Use independent design services for FPGA development in the following areas:

  • To obtain experienced FPGA design personnel - it takes time to learn the tools effectively
  • To use FPGA features you may be unfamiliar with; embedded processors and on-chip SERDES for example
  • To help with the verification - on a large FPGA probably more than 50% of the actual work
  • To access experience in particular design areas; 10G Ethernet, DSP functions, real-time operating systems are all examples of complex designs that can be implemented on a modern FPGA - but experience in doing so will save a great deal of time.

Structured ASIC and ASIC

Structured ASIC and ASIC technologies need some third party design services for every design - somebody has to take the design and turn it into an actual chip that can be manufactured.

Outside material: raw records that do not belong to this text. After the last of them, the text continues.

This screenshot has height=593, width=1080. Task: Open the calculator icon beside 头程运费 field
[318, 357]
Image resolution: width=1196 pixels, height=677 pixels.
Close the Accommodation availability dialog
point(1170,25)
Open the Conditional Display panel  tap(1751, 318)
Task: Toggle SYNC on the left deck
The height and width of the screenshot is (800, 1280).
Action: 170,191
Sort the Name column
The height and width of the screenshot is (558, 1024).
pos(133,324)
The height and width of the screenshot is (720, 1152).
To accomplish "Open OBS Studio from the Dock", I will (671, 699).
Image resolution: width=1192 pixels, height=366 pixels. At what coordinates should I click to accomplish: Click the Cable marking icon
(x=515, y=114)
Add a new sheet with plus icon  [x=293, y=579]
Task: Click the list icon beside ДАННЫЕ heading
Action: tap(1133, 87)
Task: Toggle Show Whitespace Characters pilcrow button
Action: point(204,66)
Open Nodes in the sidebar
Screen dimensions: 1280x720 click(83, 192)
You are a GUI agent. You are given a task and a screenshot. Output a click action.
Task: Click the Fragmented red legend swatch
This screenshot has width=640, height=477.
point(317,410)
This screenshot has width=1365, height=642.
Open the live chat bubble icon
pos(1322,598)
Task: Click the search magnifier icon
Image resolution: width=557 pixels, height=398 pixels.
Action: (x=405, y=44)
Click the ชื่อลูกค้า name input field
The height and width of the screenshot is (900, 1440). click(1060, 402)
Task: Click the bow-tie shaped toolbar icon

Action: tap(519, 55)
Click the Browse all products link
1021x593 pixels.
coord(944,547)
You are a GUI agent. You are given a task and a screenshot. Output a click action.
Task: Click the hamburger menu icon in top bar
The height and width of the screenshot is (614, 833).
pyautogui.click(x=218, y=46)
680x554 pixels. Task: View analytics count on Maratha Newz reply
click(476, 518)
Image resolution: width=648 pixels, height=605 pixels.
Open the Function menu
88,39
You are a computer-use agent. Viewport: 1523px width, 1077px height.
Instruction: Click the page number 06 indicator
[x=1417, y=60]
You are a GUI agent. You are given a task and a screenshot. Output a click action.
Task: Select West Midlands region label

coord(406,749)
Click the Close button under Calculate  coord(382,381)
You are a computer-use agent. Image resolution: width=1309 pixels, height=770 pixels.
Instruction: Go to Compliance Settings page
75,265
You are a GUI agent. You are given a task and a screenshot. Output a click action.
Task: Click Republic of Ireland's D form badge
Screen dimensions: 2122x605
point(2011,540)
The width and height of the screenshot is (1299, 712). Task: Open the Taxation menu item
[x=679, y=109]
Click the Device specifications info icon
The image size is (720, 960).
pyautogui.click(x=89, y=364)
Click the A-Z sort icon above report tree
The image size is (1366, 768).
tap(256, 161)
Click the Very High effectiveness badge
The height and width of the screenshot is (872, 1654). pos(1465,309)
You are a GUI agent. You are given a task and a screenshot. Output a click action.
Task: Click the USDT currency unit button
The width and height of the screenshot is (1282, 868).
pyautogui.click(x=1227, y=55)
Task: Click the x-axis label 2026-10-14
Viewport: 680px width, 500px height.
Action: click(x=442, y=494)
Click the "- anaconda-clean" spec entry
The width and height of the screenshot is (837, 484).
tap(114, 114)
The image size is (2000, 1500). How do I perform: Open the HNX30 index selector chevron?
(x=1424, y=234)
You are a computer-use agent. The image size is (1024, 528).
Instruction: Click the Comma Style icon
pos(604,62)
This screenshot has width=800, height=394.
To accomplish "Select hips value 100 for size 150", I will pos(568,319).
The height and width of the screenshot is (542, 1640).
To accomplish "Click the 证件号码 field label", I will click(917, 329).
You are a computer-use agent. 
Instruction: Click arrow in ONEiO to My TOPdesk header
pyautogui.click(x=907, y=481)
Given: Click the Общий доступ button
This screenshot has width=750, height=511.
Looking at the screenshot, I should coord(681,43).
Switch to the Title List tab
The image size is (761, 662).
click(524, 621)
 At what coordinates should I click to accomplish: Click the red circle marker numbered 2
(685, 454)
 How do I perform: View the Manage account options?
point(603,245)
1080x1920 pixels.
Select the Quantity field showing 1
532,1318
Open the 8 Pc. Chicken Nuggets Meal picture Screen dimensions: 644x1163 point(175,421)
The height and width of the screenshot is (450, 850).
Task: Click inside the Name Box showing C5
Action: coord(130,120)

Very, very few companies have or want the ability to take a design all the way to a GDS2 file in the modern world. Doing so requires some highly expensive and complex tools as well as a very specific class of engineering staff.

However there are additional areas where a third party design team can be very beneficial:

  • In initial sizing of the design. Third parties often have all the ASIC tools installed which can save an enormous amount of time getting a code size estimate if the particular tools flow is not immediately available internally.
  • Selecting Intellectual Property. Often a critical part of the design and in an ASIC, not an area where mistakes can be made.
  • In coding and verification. A formal test plan should be part of any ASIC development and verification should take about 70% of the front-end design time.
  • Clock and scan insertion and ATPG generation. These tasks are sometimes carried out by customer engineering groups, but again they require some specialized tools and knowledge.

Finally we should mention the increasing trend to handing over complete chip development to an independent team. The reality is that the number of ASIC design starts per year continues to decline as FPGAs grow and grow in complexity. Maintaining a skilled ASIC design team in-house just may not be an options for one or two designs per year.

Full system design

Creating a full system using third party engineering generally requires one or more of the disciplines already discussed, combined with general hardware engineering such as PCB design. Out-sourcing these tasks usually makes most sense when the interaction between the different components is complex and design of one (say the ASIC) will heavily influence some of the others (say the PCB layout). A common example of this is the modern trend toward using SERDES technology to interconnect signals chip-to-chip. With data rates at 4Gbit / sec and more, the PCB layout of such a system becomes a critical factor.

If looking to use a third party design house to do a complete board, or multi-board design, careful up front specification work will pay the most dividends. However, the overall process may be simpler than using multiple engineering groups to get a job done - communication issues are often minimalised.